Preaching for a better world - Lydia Millet interviewed about Oh Pure and Radiant Heart
Lydia Millet’s Oh Pure and Radiant Heart is one of those books which makes you sit and think about the world and reminds you of stuff happening anyway. If the authors currently hacking the century like Neal Stephenson and his spelunking into the inner cogs and James Morrow are taking on the zealots for both science and religion, Millet does something else. She reminds me of the Bomb and the insanity of the evangelical zealots and their ties with politicians who would, I suspect, actually like to use the nuclear threat. (This is a Bad Thing before anybody mistakes me). Its another way of looking at the century. Anyway, she kindly agreed to answer a couple of questions for me about the book.
How easy or difficult is it to use characters who are in the near mind’s eye, such as Oppenheimer and Fermi? How did you balance fact and fiction?
I didn’t balance them at all, I just ran with the facts I was attracted to and built a world of my own around them. All the physicists I wrote about, Oppie and Fermi and Leo Szilard, were great subjects for imaginative fiction because they were intellectual and political and thought a lot about morality. I was interested in how different they were from their creation - so complex and subtle, and then comes their baby, the bomb. Infinitely simple.
How tempting was it to use quantum physics and also post-modern philosophy to realign the world for the scientists?
On the quantum physics, not at all, given I don’t know it from a hole in the wall. In terms of philosophy I have a little more ground to stand on, but it’s pretty shaky. But the bomb is an excellent backdrop for the world of po-mo culture, certainly.
A thread is the thought that the scientists have given to their creation and its implications. However the fundamentalists and politicians have not thought their own actions through, in a way they come out as the demons. Faith and politics stifle the crusade, turning it into a war. Does this come from a feeling that this is the case in the modern US?

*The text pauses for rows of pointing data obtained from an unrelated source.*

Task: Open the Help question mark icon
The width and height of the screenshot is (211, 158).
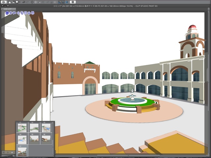Action: (72, 2)
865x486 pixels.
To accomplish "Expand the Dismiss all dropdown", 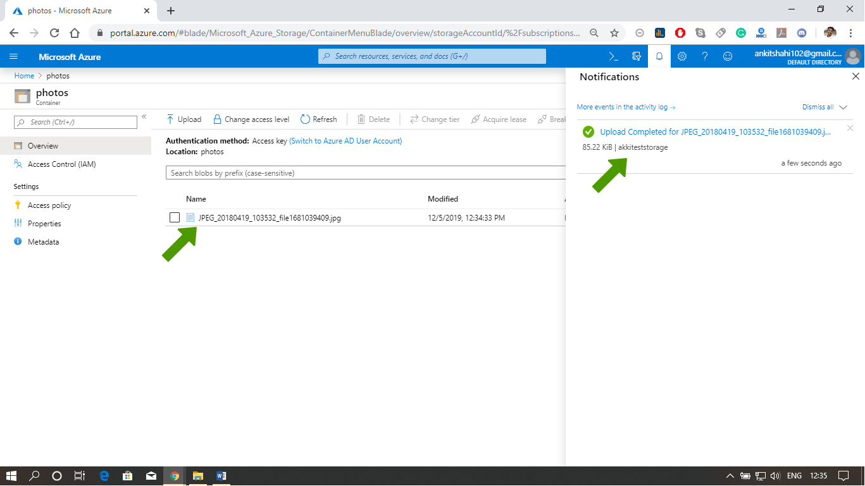I will (842, 107).
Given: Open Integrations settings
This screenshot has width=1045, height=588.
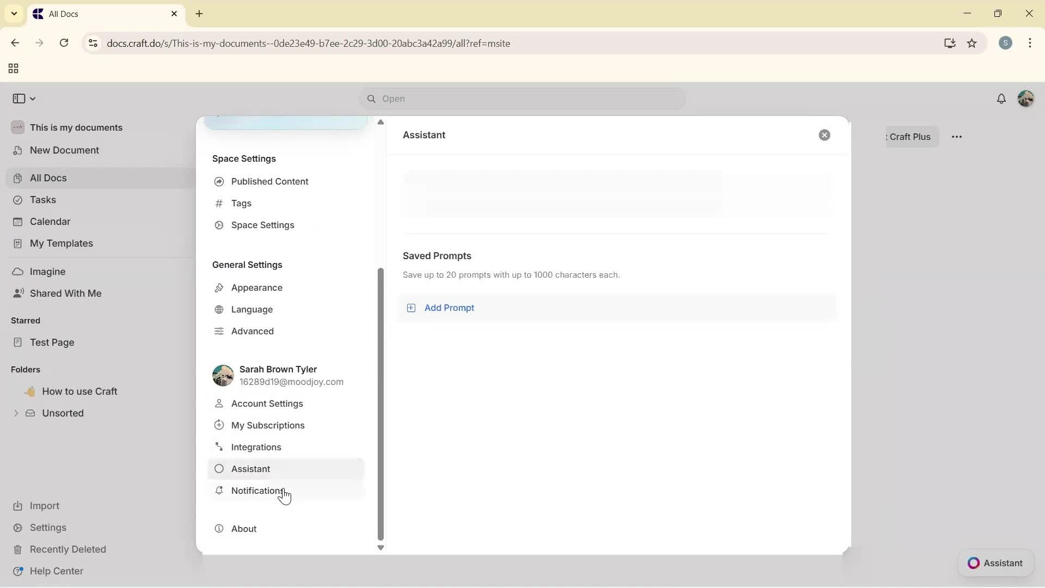Looking at the screenshot, I should (256, 447).
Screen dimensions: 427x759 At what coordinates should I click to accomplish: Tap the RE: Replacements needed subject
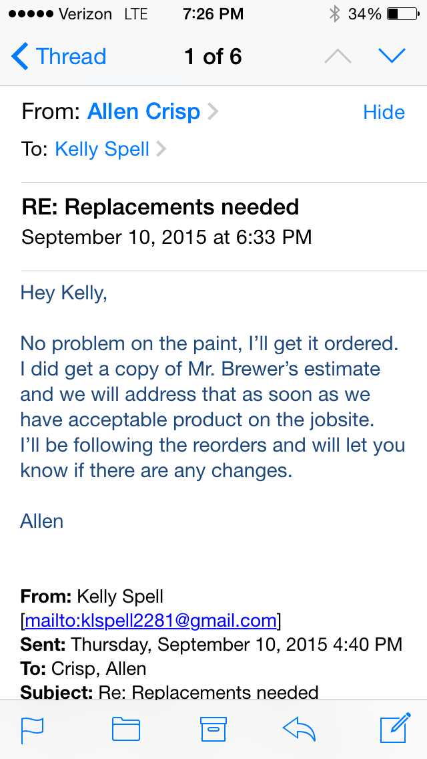[x=160, y=207]
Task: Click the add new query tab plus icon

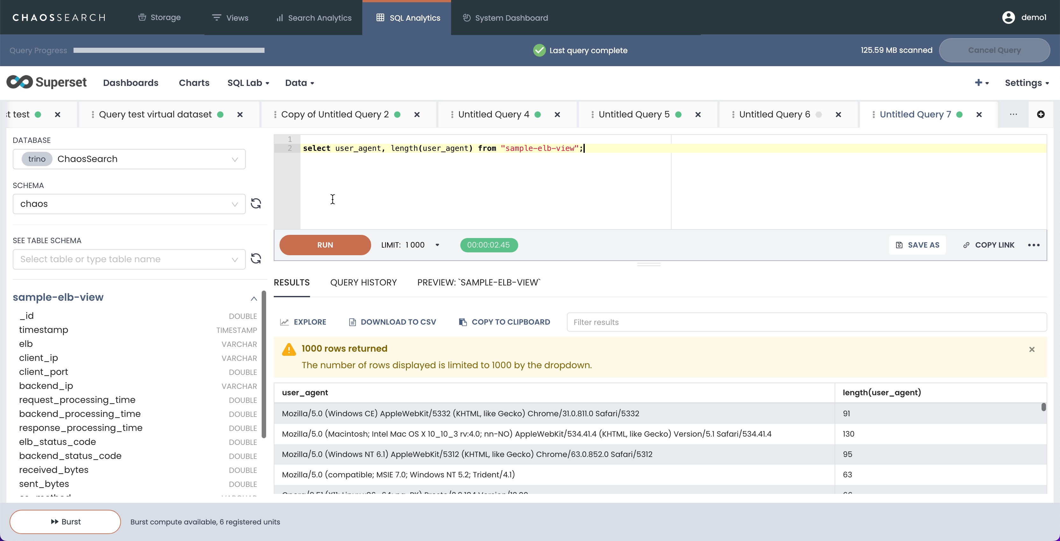Action: coord(1040,114)
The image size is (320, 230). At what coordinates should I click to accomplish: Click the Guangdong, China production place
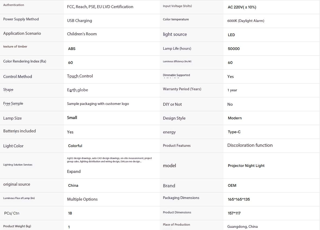click(x=243, y=226)
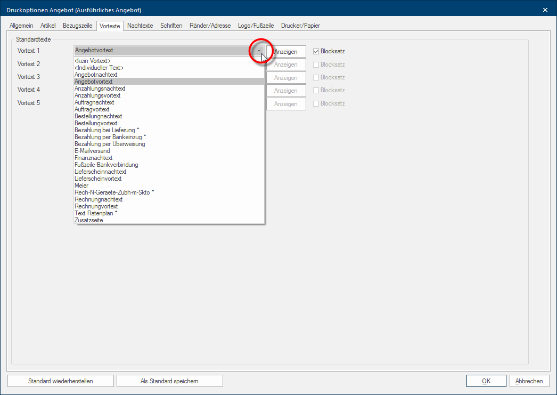Click Standard wiederherstellen button

61,381
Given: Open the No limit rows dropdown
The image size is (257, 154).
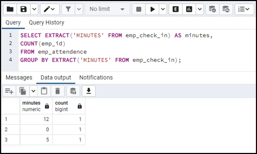Looking at the screenshot, I should tap(107, 9).
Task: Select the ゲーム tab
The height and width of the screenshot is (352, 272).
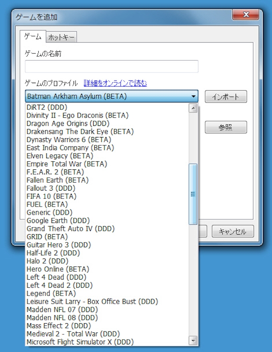Action: tap(33, 37)
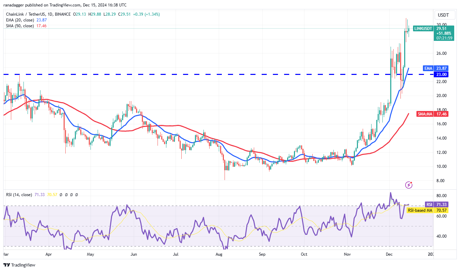Click the purple RSI value label
This screenshot has width=460, height=271.
[429, 204]
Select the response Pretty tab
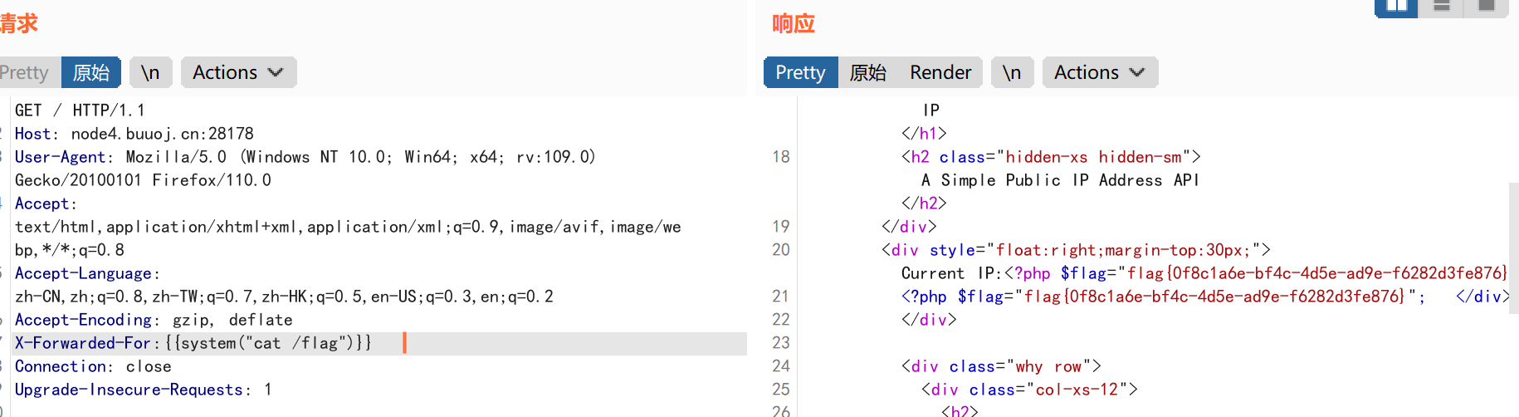This screenshot has width=1519, height=417. coord(800,72)
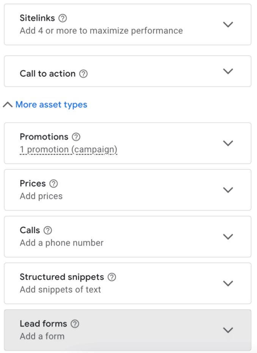
Task: Open the 1 promotion (campaign) link
Action: (x=68, y=149)
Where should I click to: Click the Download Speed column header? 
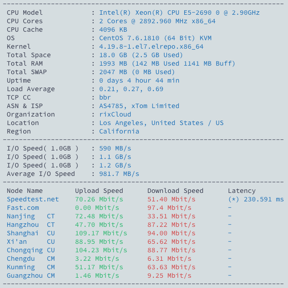click(175, 191)
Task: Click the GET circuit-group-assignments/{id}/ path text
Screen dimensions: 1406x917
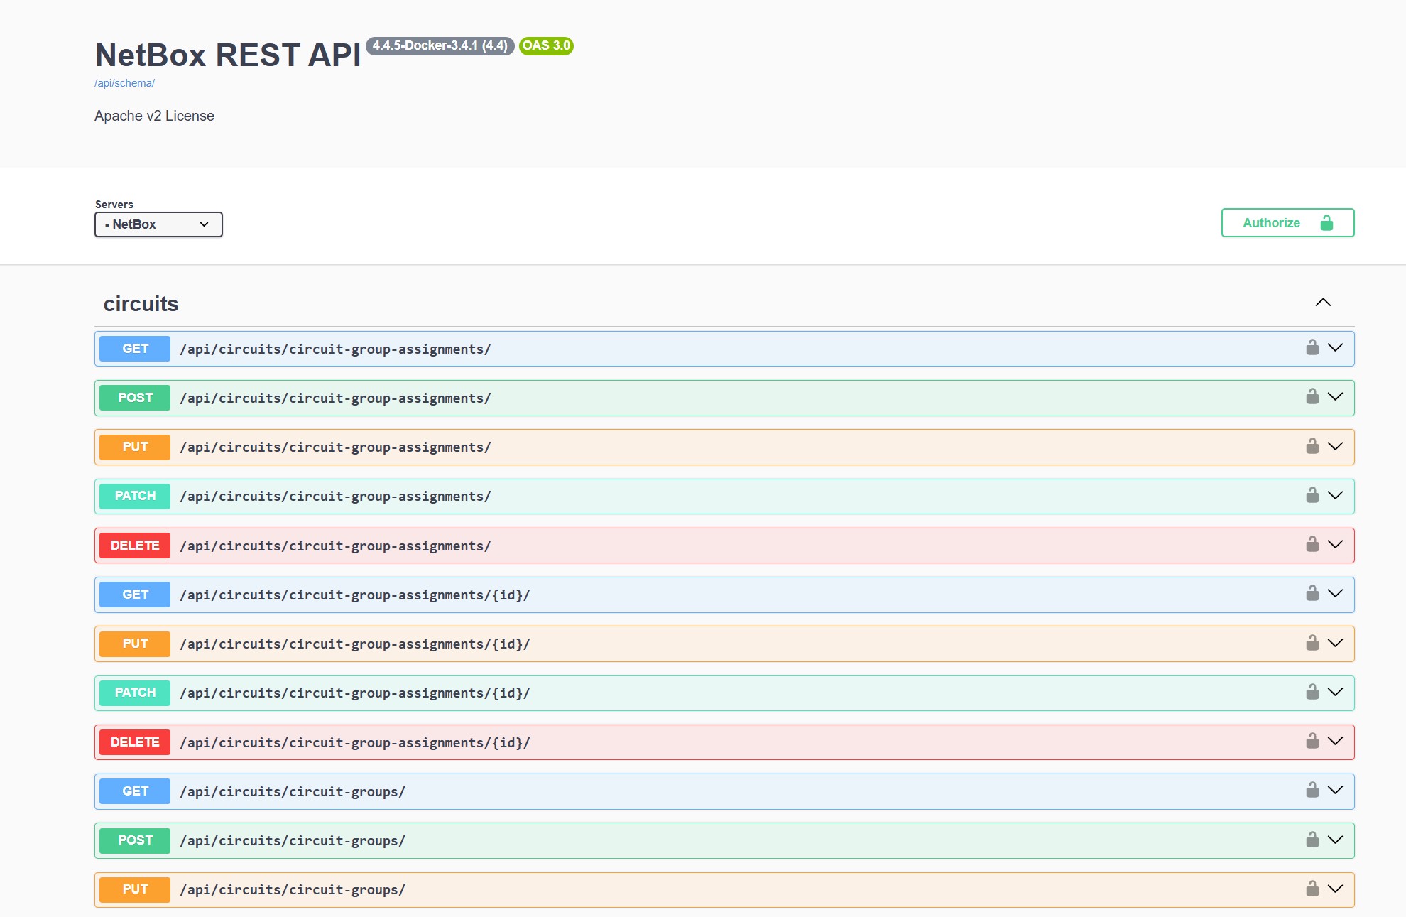Action: pos(354,595)
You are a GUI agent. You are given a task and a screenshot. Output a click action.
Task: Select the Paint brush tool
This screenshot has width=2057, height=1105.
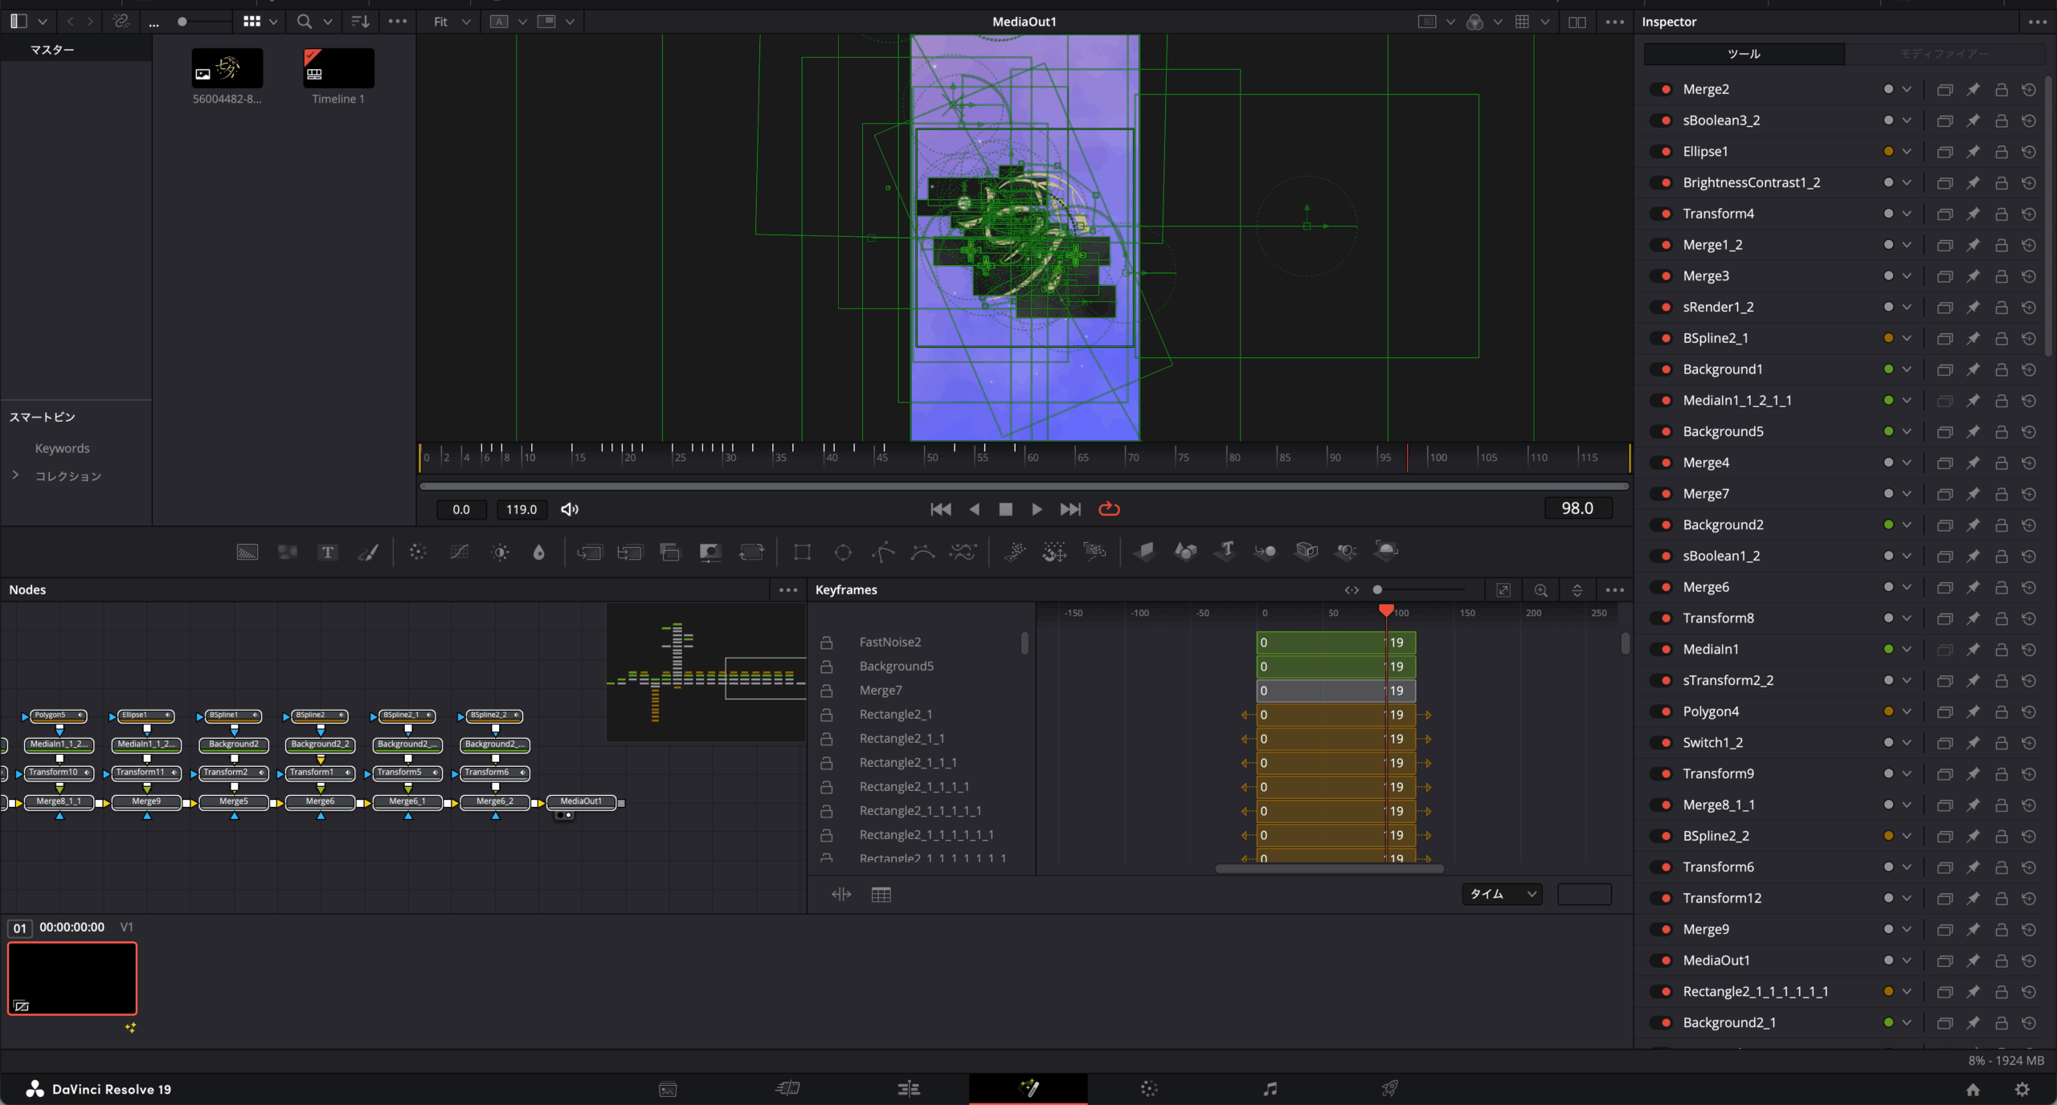pyautogui.click(x=368, y=552)
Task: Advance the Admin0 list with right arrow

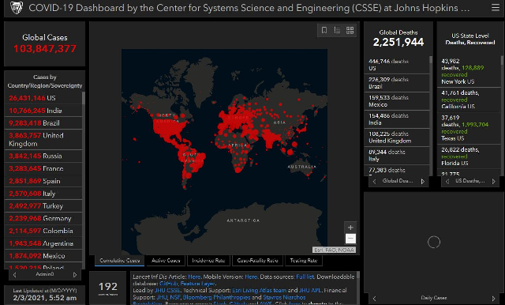Action: coord(75,275)
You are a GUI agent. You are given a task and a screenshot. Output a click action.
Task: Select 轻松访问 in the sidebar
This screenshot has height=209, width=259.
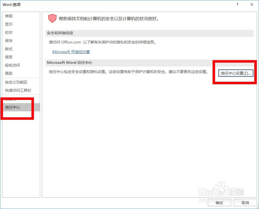pos(12,65)
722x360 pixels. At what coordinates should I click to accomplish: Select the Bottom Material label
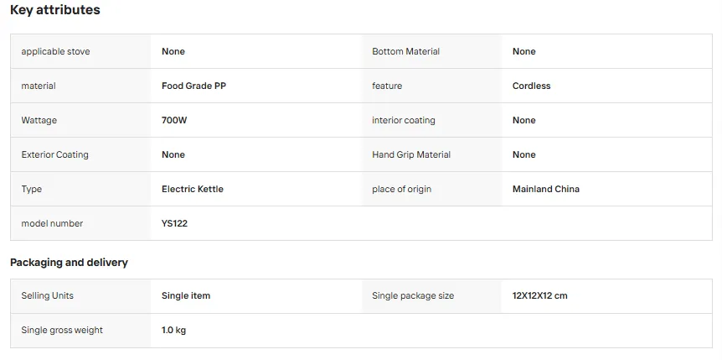coord(405,51)
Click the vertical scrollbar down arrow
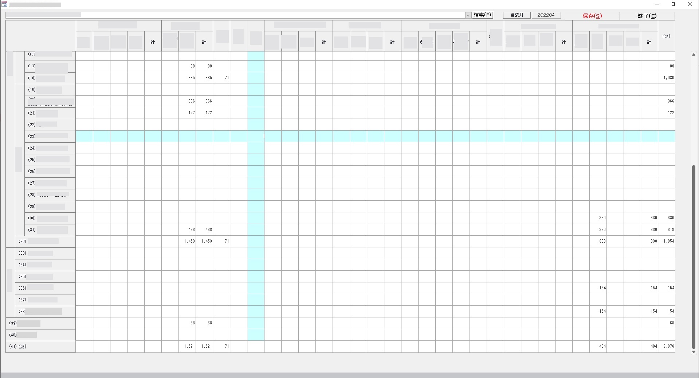 coord(694,352)
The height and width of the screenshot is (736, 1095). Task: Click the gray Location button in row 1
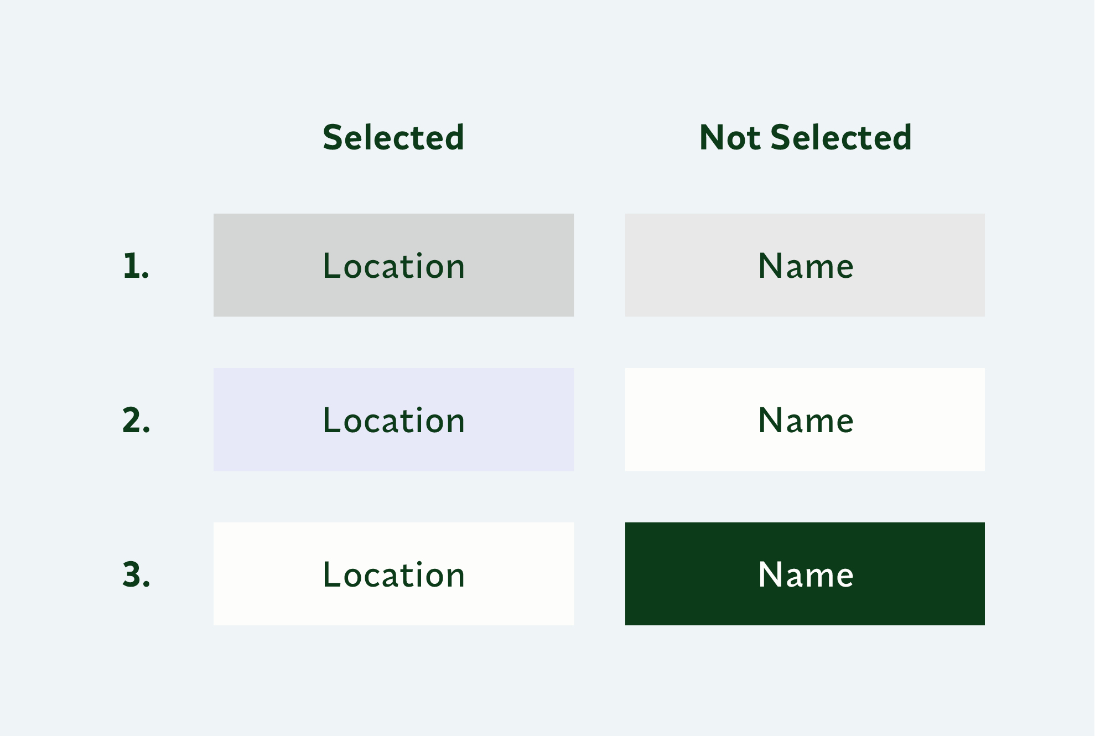[x=393, y=265]
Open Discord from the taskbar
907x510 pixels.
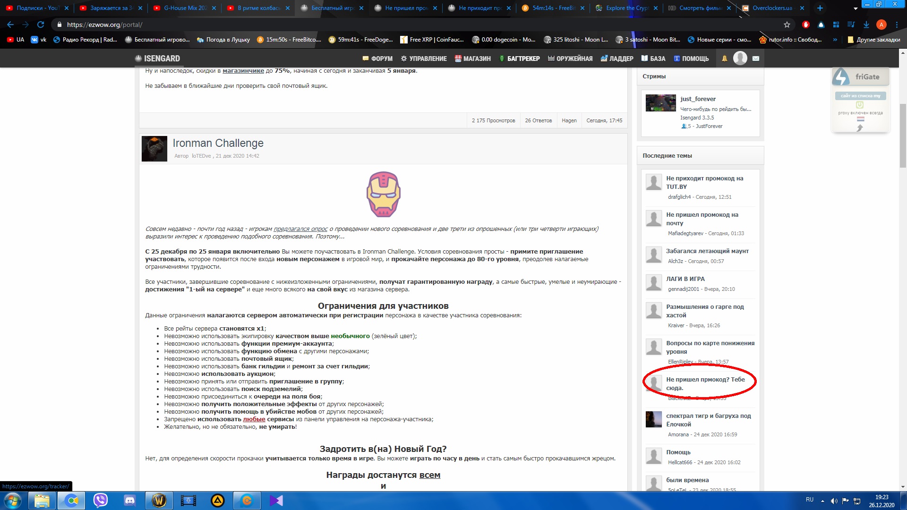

Yes. There’s a war against science raging here, and also a war against imagination.
Do you feel that the 1960s and the peace movements are as relevant now as then, particularly in the light of the current escalation of conflict? Did this make you choose the subject for the book?
I don’t know that it’s those movements that are relevant; I think they marginalized themselves pretty effectively after the 70s. What is relevant is our remarkable capacity for destructiveness. We’re a civilization led by sociopaths.
What brought you to satire? What are its challenges as a genre in terms of not getting carried away but not preaching?
Oh Pure and Radiant Heart isn’t straight satire of course - it’s not as formal as that - though I do like satire. Pure satire doesn’t preach, in my opinion, but it’s often a little flat and two-dimensional, and I didn’t want that, I wanted a fuller, more fluid, messier world for my story.
Lydia Millet is shortlisted for the Arthur C Clarke Award.